The time of internal reforms and the reshaping of foreign policy under Gorbachev
According to philosophynearby, with the election of M. Gorbachev as party leader in 1985, a generation change began in the Soviet leadership, into which numerous reform politicians rose (extensive reshuffles in the political bureau of the CPSU as well as in the party and administrative heads of the individual Union republics); E. Shevardnadze replaced Foreign Minister AA Gromyko , who had been in office since 1957 and who assumed the post of chairman of the Presidium of the Supreme Soviet (until 1988).

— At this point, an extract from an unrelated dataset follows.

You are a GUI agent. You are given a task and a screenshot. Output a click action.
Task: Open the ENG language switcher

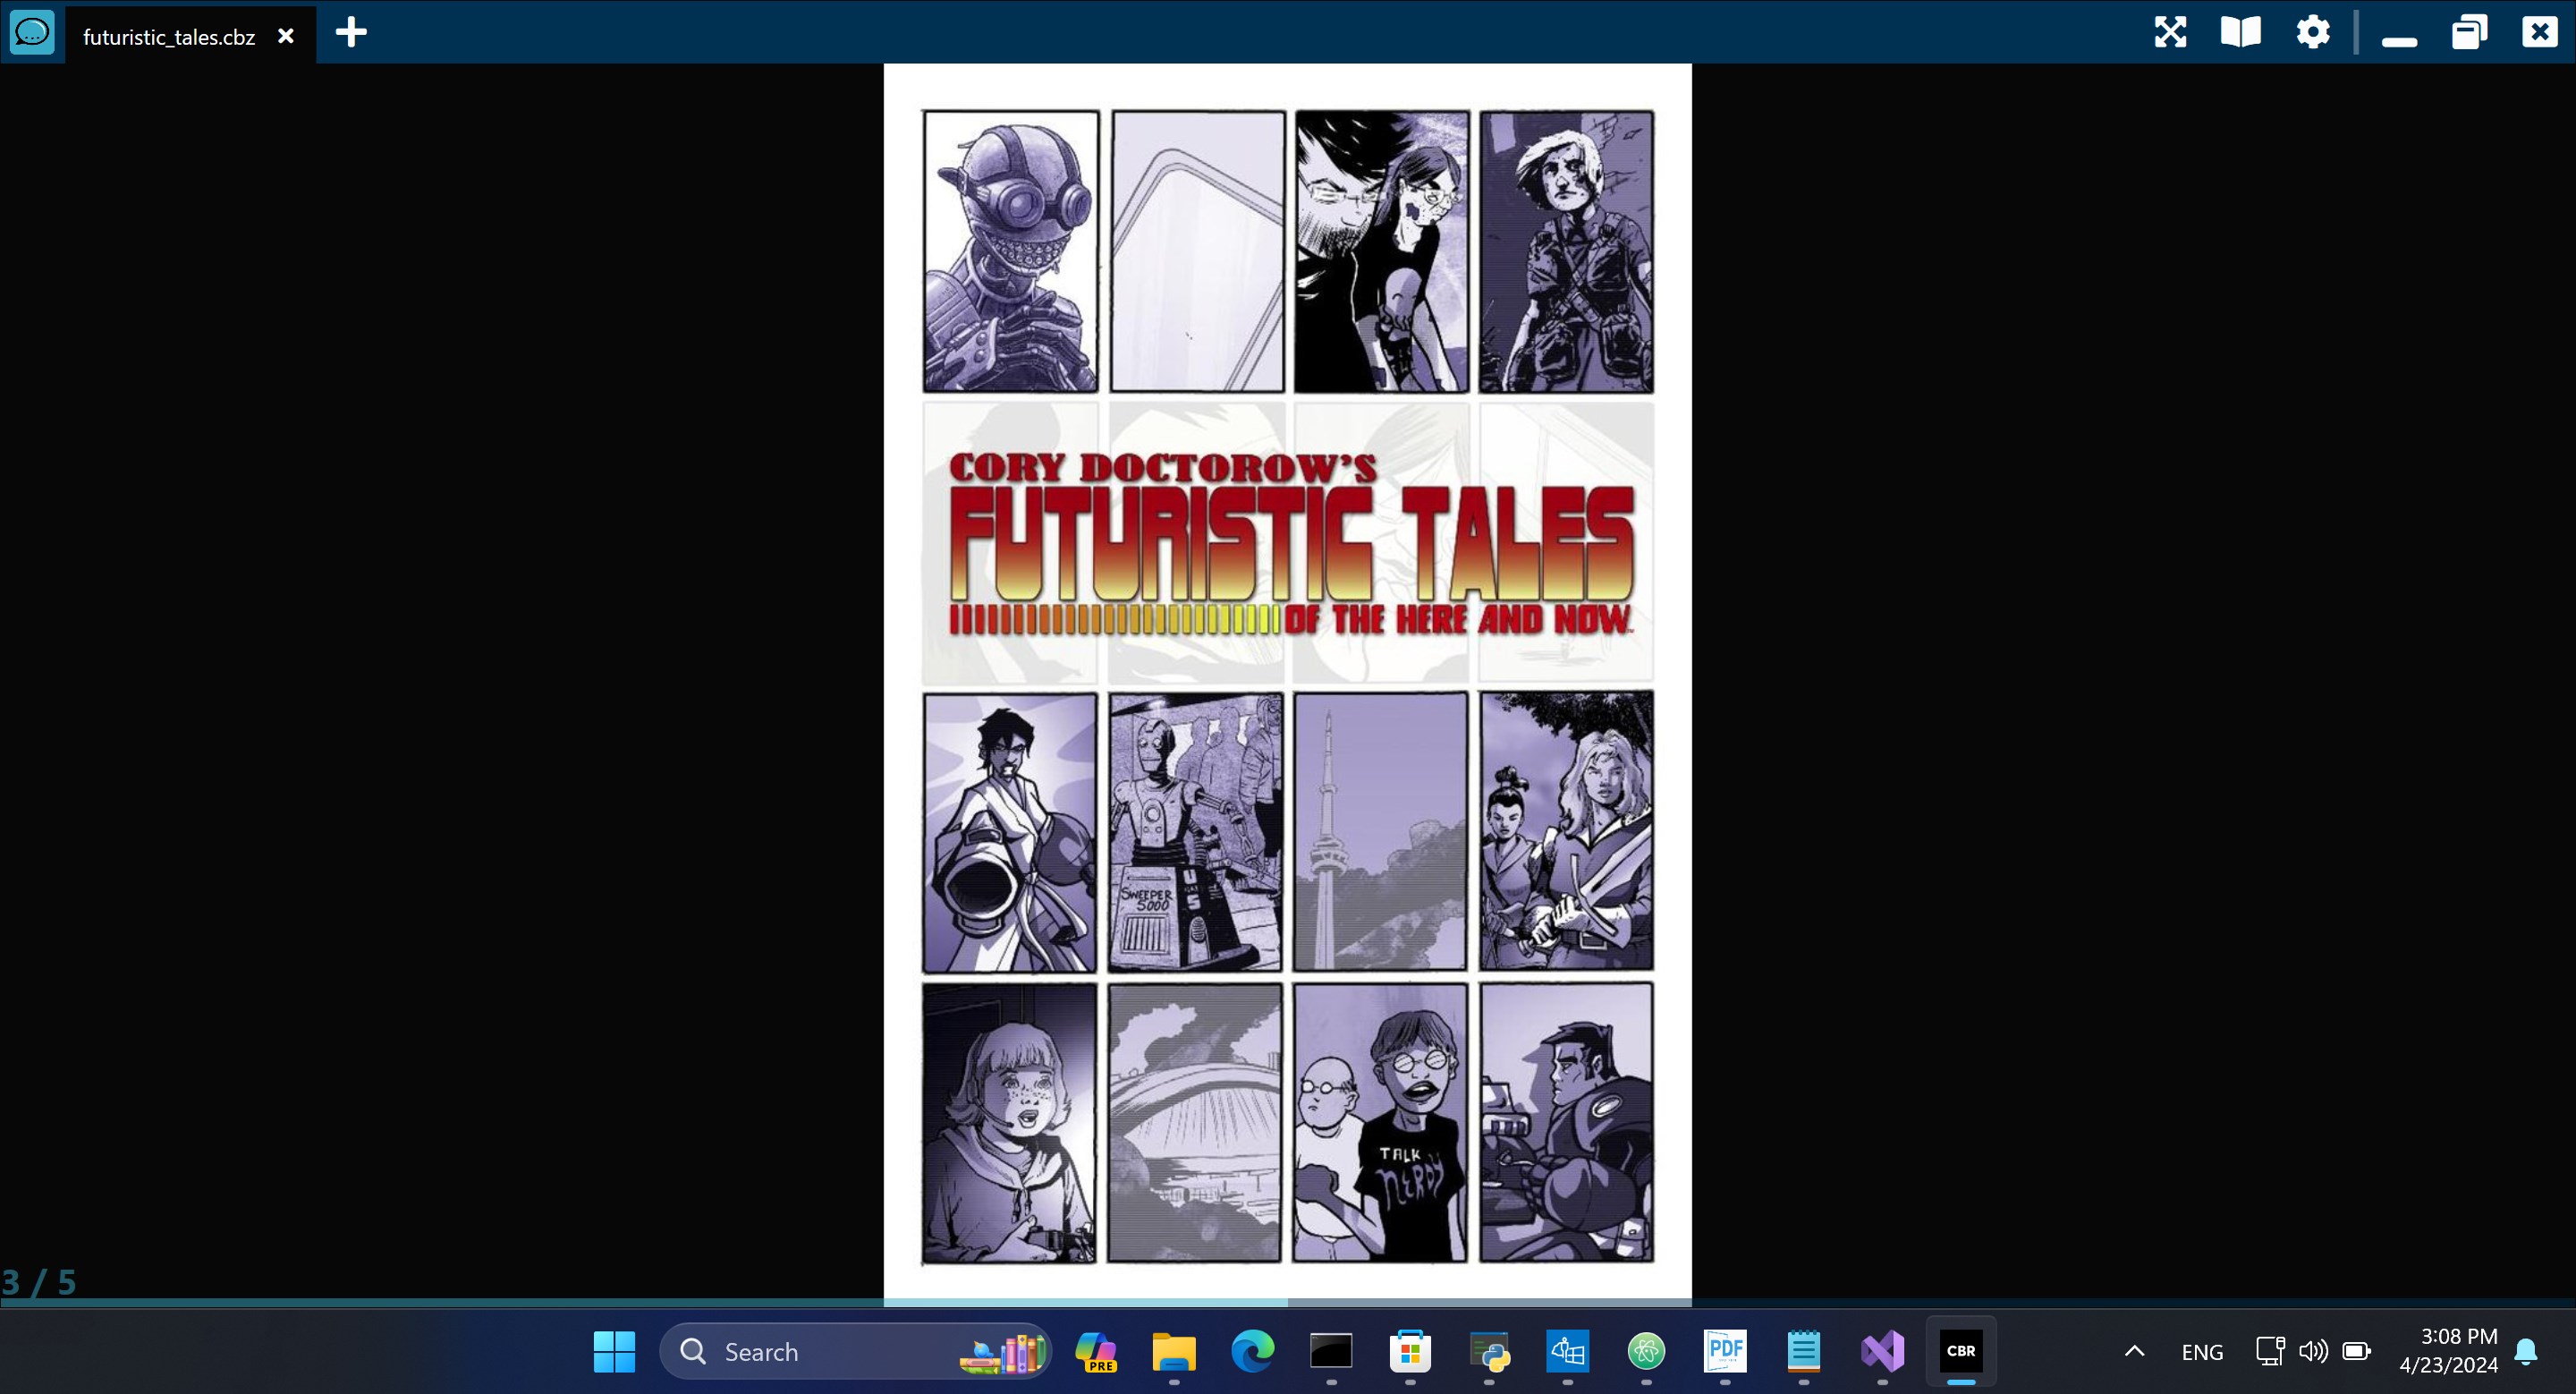pos(2201,1352)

The perestroika introduced by M. Gorbachev originally aimed at modernizing Soviet society while maintaining the communist orientation and maintaining the leadership role of the CPSU. The second characteristic of perestroika was the public information and discussion about all important social issues (glasnost), which at the same time represented a departure from the restrictive and selective information policy of the CPSU. The loosening of censorship since 1986 gave the mass media, especially the press, a leeway that they filled in, freed from the ideological monopoly, in journalistic competition. Was initially developed as part of Glasnost v. a. Criticism of the deficits of everyday Soviet life (privileges of the nomenclature, bureaucratism, corruption, etc.) were then among others. the beginning of a critical reappraisal of Soviet history (e.g. Stalinism; 1990 government decision on a general rehabilitation of all victims of Stalinism from the 1920s to 1950s) or social conflicts (Afghan war, nationality issue) on the agenda. The process of criticism, however, took on a life of its own; the government could no longer channel it. The glasnost increasingly questioned the ideological foundations of the Soviet regime and contributed decisively to its collapse. The ambivalence of the Soviet public and information policy, v. a. But also the failures and grievances that reached into high circles of Soviet officials were revealed by the handling of the nuclear reactor disaster in Chernobyl (Ukraine) on April 26, 1986, which was initially downplayed by the official side, and which caused large European areas in addition to the particularly badly affected republics of Belarus, Ukraine and Russia were radioactively contaminated outside the Soviet Union. Economic reforms (self-administration of businesses, authorization of private retail trade, cooperative law, [land] lease law, etc.)
In terms of foreign and security policy, the policy of perestroika manifested itself in a “new way of thinking”, the elements of which were détente diplomacy, a unilateral nuclear test ban (1985-87), a gradual improvement in Soviet-American relations and progress in international disarmament, which took place in December 1987 culminated in the INF treaty for the elimination of medium-range missiles between the USA and the Soviet Union. Incidentally, the Soviet Union withdrew its troops (most recently around 115,000 men) from Afghanistan from May 1988 to February 1989 (according to official figures, 13,830 Soviet soldiers have been killed since 1979, unofficial calculations name around 50,000 dead, 180,000 wounded and 1,000 Missing). At the first summit between the Soviet Union and China since 1959, mutual relations were restored to normal in May 1989. The “new thinking” made possible not only the end of the Cold War, but also within the framework of the gradual departure from the Soviet claim to hegemony in the countries of the Eastern bloc the processes of social upheaval 1989–91.